32 Million Students Were in Schools With Severe Attendance Problem: Report

On top of that, nearly 15 million student were chronically absent during the 2021-2022 school year.
32 Million Students Were in Schools With Severe Attendance Problem: Report
A school bus is parked at a depot in Pembroke Pines, Fla., on April 19, 2023. (Joe Raedle/Getty Images)
Bill Pan
11/21/2023
Updated:
11/21/2023

Two-thirds of American students attended schools that had high or extreme levels of chronic absenteeism during the 2021-2022 school year, a recent analysis of federal data suggested.

Students are deemed chronically absent when they miss 10 percent of school days or more. Absenteeism numbers are separate from students who stopped attending school and never re-enrolled.

Nationwide, 29.7 percent of students, or nearly 14.7 million, were chronically absent in the 2021-2022 school year, marked by on-and-off school closures, remote learning, and social lockdowns, according to the analysis conducted by the non-profit research group Attendance Works.

Overall, the 2021-2022 school year saw two-thirds of enrolled students, or 32.25 million, attending a school where at least 20 percent of students were chronically absent. This is a dramatic increase from the pre-COVID 2017-18 school year when only a quarter (25 percent) of all enrolled students attended a school with such high levels of chronic absenteeism.

Early state data for the most recent 2022-2023 school year shows very little improvement since then, the group said in their Nov. 17 report.

The chronic absence data for the past school year was aggregated across 11 states: Colorado, Connecticut, Delaware, Massachusetts, Mississippi, Nevada, New Hampshire, New Mexico, North Dakota, Ohio, and Virginia. These states had a combined chronic absenteeism rate of 27.8 percent, marking a 2.2 percent decrease when compared to that of the 2021-2022 school year.

Among those states, Massachusetts had the most significant improvement, with the chronic absenteeism rate dropping from 27.7 percent to 22.2 percent, according to the analysis. Virginia saw the smallest decrease in absenteeism—although its overall rate was already lower, down from 20.1 percent in 2021-2022 to 19.5 percent in 2022-2023.

Even students who have strong attendance suffer when a large portion of their classmates consistently fail to show up, researchers at Attendance Works said.

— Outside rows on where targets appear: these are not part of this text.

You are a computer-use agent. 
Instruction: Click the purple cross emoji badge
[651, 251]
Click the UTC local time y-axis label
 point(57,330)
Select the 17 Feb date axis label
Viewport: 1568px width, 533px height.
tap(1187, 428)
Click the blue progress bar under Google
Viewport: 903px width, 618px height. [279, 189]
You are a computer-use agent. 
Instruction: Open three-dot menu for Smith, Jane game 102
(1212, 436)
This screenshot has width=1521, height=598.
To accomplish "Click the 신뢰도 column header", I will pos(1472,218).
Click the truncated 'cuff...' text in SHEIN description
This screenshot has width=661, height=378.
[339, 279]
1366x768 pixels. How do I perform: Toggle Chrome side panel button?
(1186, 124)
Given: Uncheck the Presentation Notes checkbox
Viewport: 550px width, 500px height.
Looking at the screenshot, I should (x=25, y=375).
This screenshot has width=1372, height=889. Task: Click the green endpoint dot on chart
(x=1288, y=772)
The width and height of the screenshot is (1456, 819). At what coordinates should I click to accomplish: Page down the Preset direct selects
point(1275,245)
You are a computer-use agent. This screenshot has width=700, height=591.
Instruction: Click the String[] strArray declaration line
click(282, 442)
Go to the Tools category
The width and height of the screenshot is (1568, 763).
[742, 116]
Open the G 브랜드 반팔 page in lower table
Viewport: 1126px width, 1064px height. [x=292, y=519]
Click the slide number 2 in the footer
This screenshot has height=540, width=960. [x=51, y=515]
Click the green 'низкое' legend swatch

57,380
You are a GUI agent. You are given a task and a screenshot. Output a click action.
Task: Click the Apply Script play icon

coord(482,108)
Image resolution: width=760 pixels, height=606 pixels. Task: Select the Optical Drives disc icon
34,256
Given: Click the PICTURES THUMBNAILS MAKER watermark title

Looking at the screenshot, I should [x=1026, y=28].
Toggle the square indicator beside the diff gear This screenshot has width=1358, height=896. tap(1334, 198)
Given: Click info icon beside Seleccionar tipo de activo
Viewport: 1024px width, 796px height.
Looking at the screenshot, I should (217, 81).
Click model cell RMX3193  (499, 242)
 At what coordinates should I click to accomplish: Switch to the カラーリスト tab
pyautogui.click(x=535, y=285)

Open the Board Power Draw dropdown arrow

“When chronic absence reaches high levels, the educational experience of peers, not just those frequently missing school, is also affected,” they wrote in the report, pointing to the national assessment data popularly known as the Nation’s Report Card.

The 2023 Nation’s Report Card, published by the U.S. Department of Education’s National Center for Education Statistics and reflects testing in the fall of 2022, shows a connection between major declines in math and reading scores among 8th-grade students and the number of students who indicated they chronically failed to show up for school.

For example, in California, the percentage of students who reported missing five or more days last month doubled from 5 percent in 2020 to 10 percent in 2023. At the same time, the average scores for California’s 8th-graders declined four points in reading and nine points in mathematics compared to the previous assessment administered during the 2019–20 school year.

When it comes to demographics, the widespread chronic absenteeism affects students of all backgrounds, according to Attendance Works.

While approximately 5.3 million chronically absent students are found in cities, another 5.1 million are in suburbs, with nearly 2.6 million live in rural areas and 1.5 million live in towns, the report suggested.

In the 2021-22 school year, the largest number of chronically absent students were white (5.2 million), followed by Latino (5 million) and African American (2.9 million), according to the analysis. Chronic absence also affected large numbers of students with disabilities (2.7 million) and English learners (1.9 million).

Chronic absence in schools is deepening the existing gaps in educational outcomes, the researchers said, noting that students from populations that have historically had less access to educational opportunities are much more likely to be enrolled in schools with extreme levels of chronic absence.

“Between the 2017-18 and 2021-22 school years, the greatest increases in chronic absence occurred among schools serving higher portions of students experiencing poverty,” they wrote. Using state-sponsored universal free meal programs as an indicator of poverty, they found that extreme chronic absence levels nearly tripled, from 25 percent to 69 percent, among schools with 75 percent or more of their students receiving free or reduced-price lunch (FRPL).

Among schools where 50 percent to 75 percent of students are on FRPL, the extreme chronic absence levels increased from 14 percent to 50 percent, according to the authors of the report.

“Our analysis shows that a wave of high levels of chronic absenteeism has spread to many more schools and districts across the U.S.,” said Robert Balfanz, a leading author and an education professor at Johns Hopkins University. “Such high numbers of chronically absent students are beyond the capacity of a single school social worker or counselor to address.”

In a call to action, the professor urged school districts to employ a variety of strategies that have been proven to work, including home visits, mentoring, and helping students build stronger peer relationships.

“The good news is that we don’t have to start from scratch, we can build upon what has been learned about effective responses to chronic absenteeism over the past decade or more,” he said.